- Given passage
The first promoted general was Radomir Putnik in 1912, and he was the sole carrier of the Vojvoda rank for two years. Stepa Stepanović and Živojin Mišić were acquired this rank in the space of five months in 1914. Petar Bojović earned rank in 1918 and he was the last Serbian general promoted. Essentially, only these four Serbian general have been de facto promoted to this rank and had clear hierarchical positions because of it, whereas in all the other cases it was merely a monarch's honorific title, or an honorary decoration as in the case of d'Espèrey.

The newly formed army of the Kingdom of Yugoslavia continued the system of military ranks of the army of the Kingdom of Serbia, with small changes. In 1919, former Austria-Hungarian Generalfeldmarschall Svetozar Borojević filed a petition over the command in Klagenfurt, to be accepted into a new army of the Kingdom of Serbs, Croats and Slovenes. This request had been rejected as Vojvoda Mišić said that one of the Ministers from the Croatia protested. On 19 July 1923, a new law on the organization of the army and navy was introduced graduation generals act modelled on the French system of grading: Brigadier general, Divisional general and Army general. According to the law from the regular structure of general promotion, Vojvoda was singled out and could only be obtained in a war, by exceptional merit.

- Data records
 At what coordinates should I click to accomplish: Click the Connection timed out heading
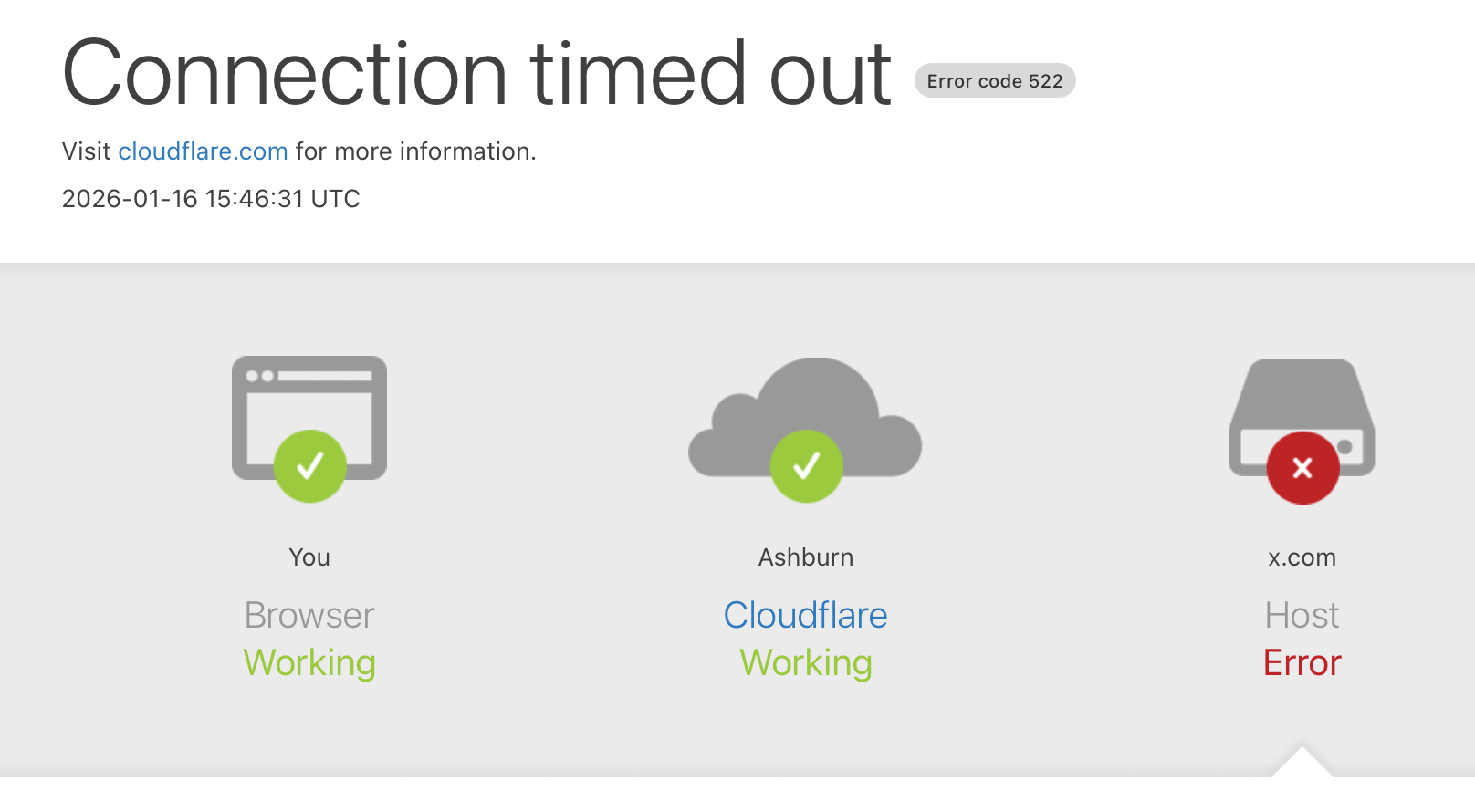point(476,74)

==

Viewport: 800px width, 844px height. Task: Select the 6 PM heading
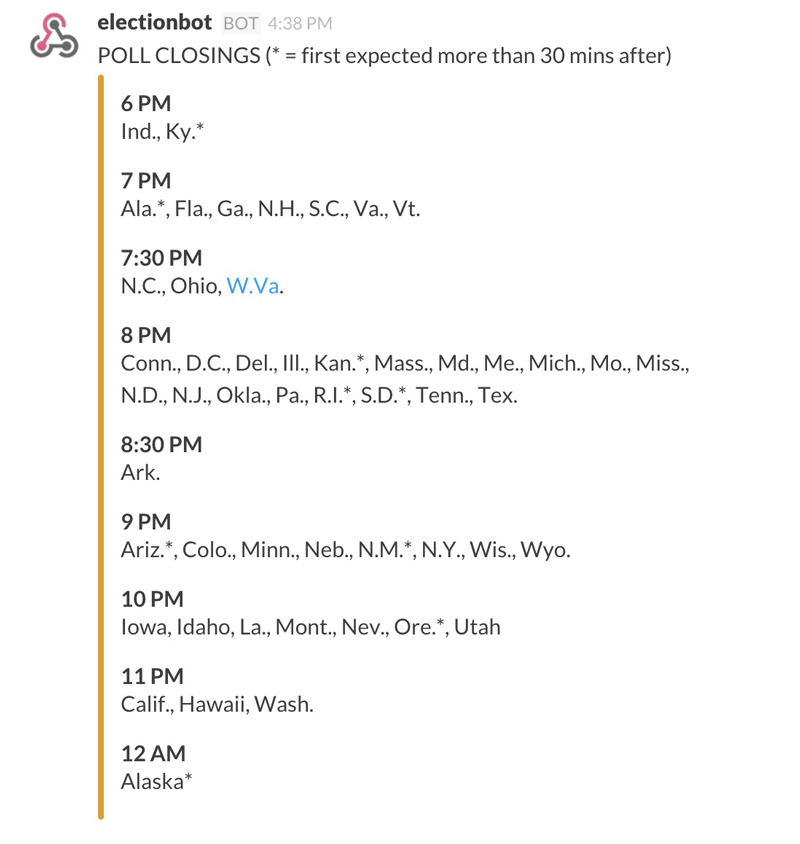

* * *

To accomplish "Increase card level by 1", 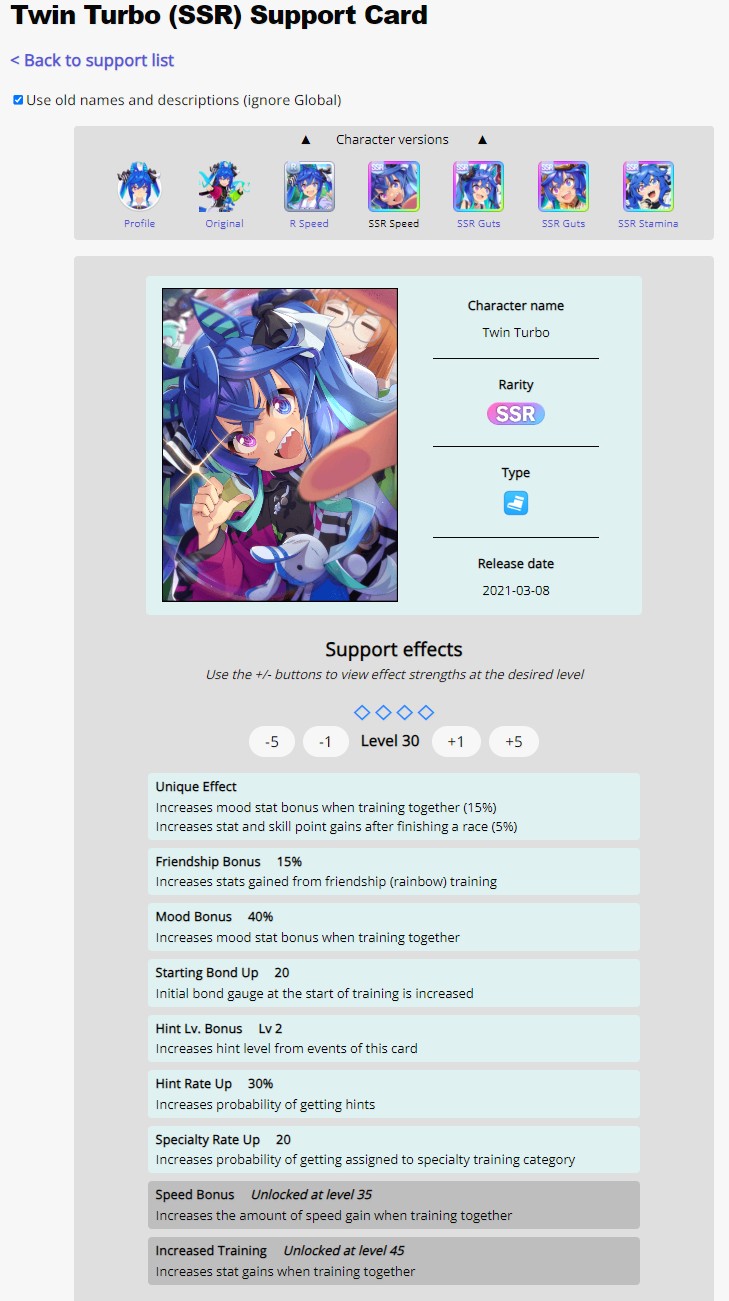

- To do
1. In the passage on the Vojvoda rank, who was the first general promoted to it, and in what year?
2. Say whether each statement agrees with the passage on the Vojvoda rank, and quote the words that decide it. (a) Petar Bojović earned the rank in 1918. (b) Svetozar Borojević's petition to join the new army was accepted. (c) Under the 1923 law, Vojvoda could be obtained in peacetime.
3. Please write what follows the last sentence of the passage on the Vojvoda rank.

- Responses to the exercise
1. Radomir Putnik, in 1912.

2.
(a) Yes: "Petar Bojović earned rank in 1918"
(b) No: "This request had been rejected"
(c) No: "Vojvoda was singled out and could only be obtained in a war, by exceptional merit"

3.
According to the constitutions of the Kingdom of Serbia and the Kingdom of Yugoslavia, the supreme commanders assumed their rank after taking the oath to the constitution, and the Minister of the Army and Navy awarded them a uniform with the special Vojvoda insignia. Among them are Kings: Milan I, Alexander I (Obrenović), Peter I, Alexander I (Karađorđević) and Peter II. The Constitution permitted that in case of war, in the case of underage the king, deputy Supreme Commander would be Vojvoda active or in reserve.

After the end of World War II, the proclamation of the Socialist Federal Republic of Yugoslavia on 29 November 1945, and the establishment of the Yugoslav People's Army on April 24, 1946, adopted the military hierarchy modelled on the Soviet Union with Marshal as the highest rank, which however became essentially an honorific title with political connotations used only by Josip Bros Tito. This decree abolished all ranks which had previously been in force, and the Vojvoda rank that existed for forty four years ceased to exist.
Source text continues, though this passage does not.